For our first night, we camped at Camping Prahljust. It’s just a few hundred meters off the trail once you reach the paved road. They have a nice little lake on site where you can watch the sunset. I had a great time observing a family of Great Crested Grebes feed on a giant crayfish.

Harzer-Hexen-Steig Day 2

The night was freezing, but luckily the sun warmed us early in the morning. We set off and right away met many pairs hiking the trail. Some planned to stay in the huts (though this is not permitted!) and others had already booked holiday apartments or the expensive resort in Torfhaus.
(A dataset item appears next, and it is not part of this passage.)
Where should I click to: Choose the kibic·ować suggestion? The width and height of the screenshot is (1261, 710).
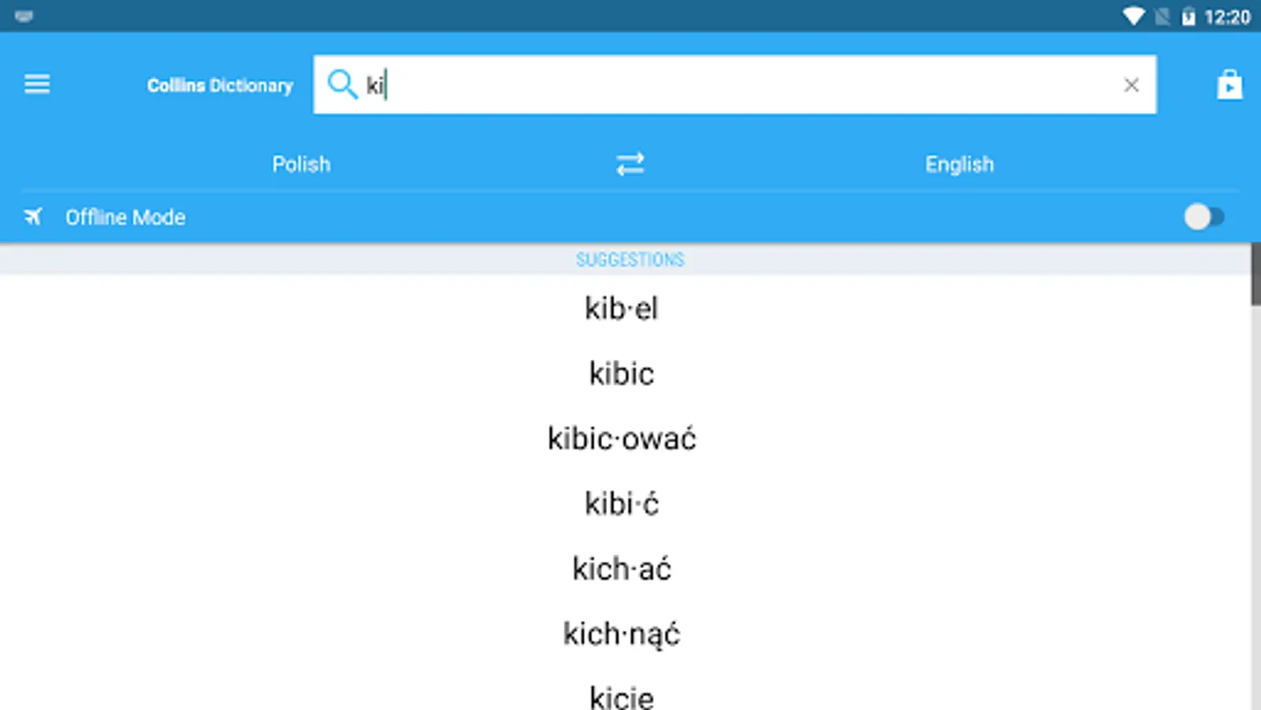pos(621,439)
Here is our Komoot tour for day 2.

Prahljust to Torfhaus – 22.2 km

The second day of our hike had us mostly on forest trails, though there was very little forest due to the Borkenkäfer. It was hard to find a spot to pee because everything was so open and so many people kept passing by. The landscape is more like a heath, and full of beautiful wildflowers. The openness allows lots of sun for the berries, but I felt like I saw nearly no birds because there are no trees for them.

Berries and French fries

Today there were even more berries than yesterday. There were raspberries (my absolute favorite) all over the place, which is unusual because it is much more common to see blackberries. We even picked wild strawberries. I was in heaven. I was so upset that I had no Tupperware boxes to pack them into. You could stand in one spot and pick for a while, or just pick as you walked along. Along the way we stopped for an opportunity to eat at the Waldgaststube Dammhaus. Here we shared a plate of Käsespätzle and a portion of French fries. The cakes looked fabulous too, but we decided to get going.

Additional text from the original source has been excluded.